We also spent €600 million on a hospital which turned out to be smaller and less practical than the one it replaced… with the result that we now need another €200 million (coming from private sources, this time) to reopen the hospital we closed in 2008.

That’s almost a billion right there…. one sixth of our national GDP. And I haven’t even mentioned the most obvious comparison: the Eurovision Song Contest. Malta annually spends €400,000 to participate… admittedly only 10% comes out of taxes (the rest is covered by private sponsors) but still, that’s €40,000 a year. You could get four Tribali gigs a year for that money… which, let’s face it, is a heck of a lot more than we ever got out of Eurovision. 

Then there’s a curious anomaly, whereby we actually spent €1.4 million to host the Junior Eurovision Song Contest last year. I mean, it’s great that we won and all – twice – but just think of the implications. How much would winning the adult version – something we have spent untold millions trying to do, ever since we first participated in 1971 – cost the Maltese taxpayer? I shudder to think.

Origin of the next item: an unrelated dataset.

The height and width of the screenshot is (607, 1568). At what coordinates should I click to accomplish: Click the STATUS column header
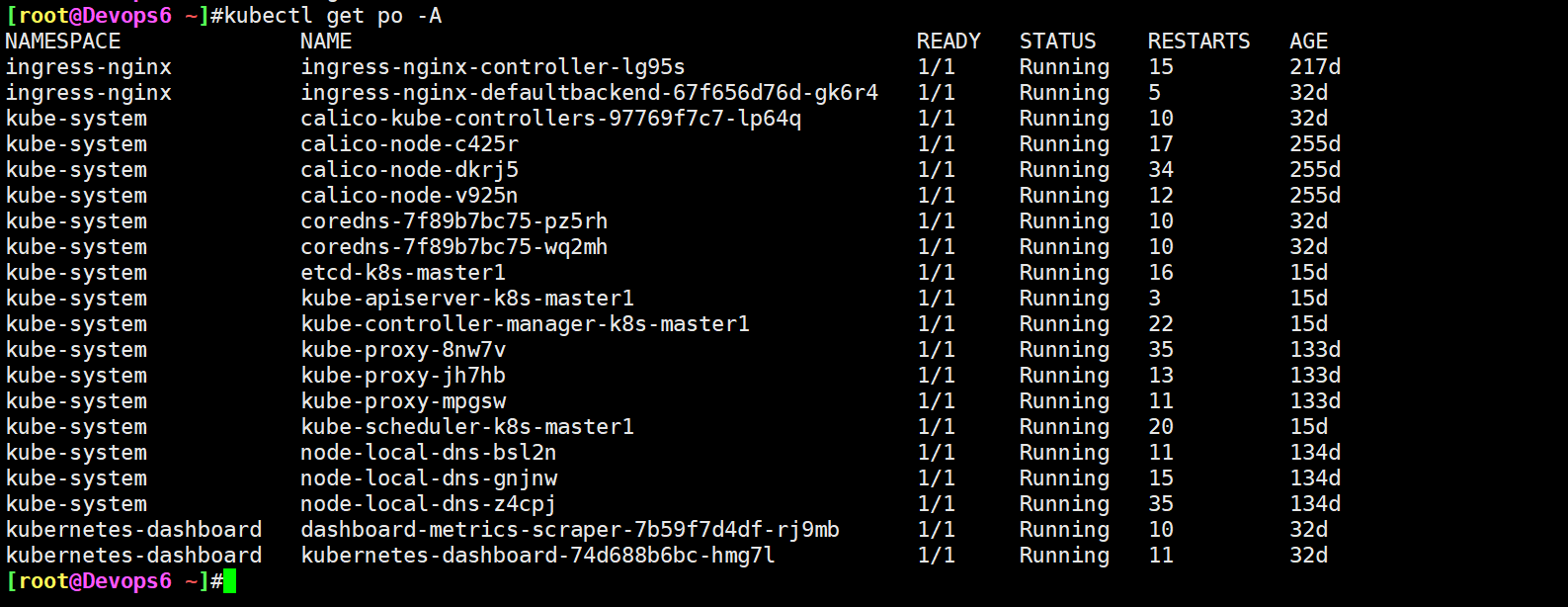(1057, 42)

All the same, I won’t begrudge the money spent on either Junior or Senior variations of what is probably the lowest standard of international musical contest the world has ever seen. (Note: to be fair, the Junior Eurovision is a lot better). For much the same reason as I think €12,000 on Tribali is money well spent. What I or anyone else thinks of the music doesn’t matter: the important thing is that remuneration also means recognition that music – in and of itself – has an intrinsic value, as all art does. 

With that recognition come opportunities: and with opportunities in place, talent has something to work towards.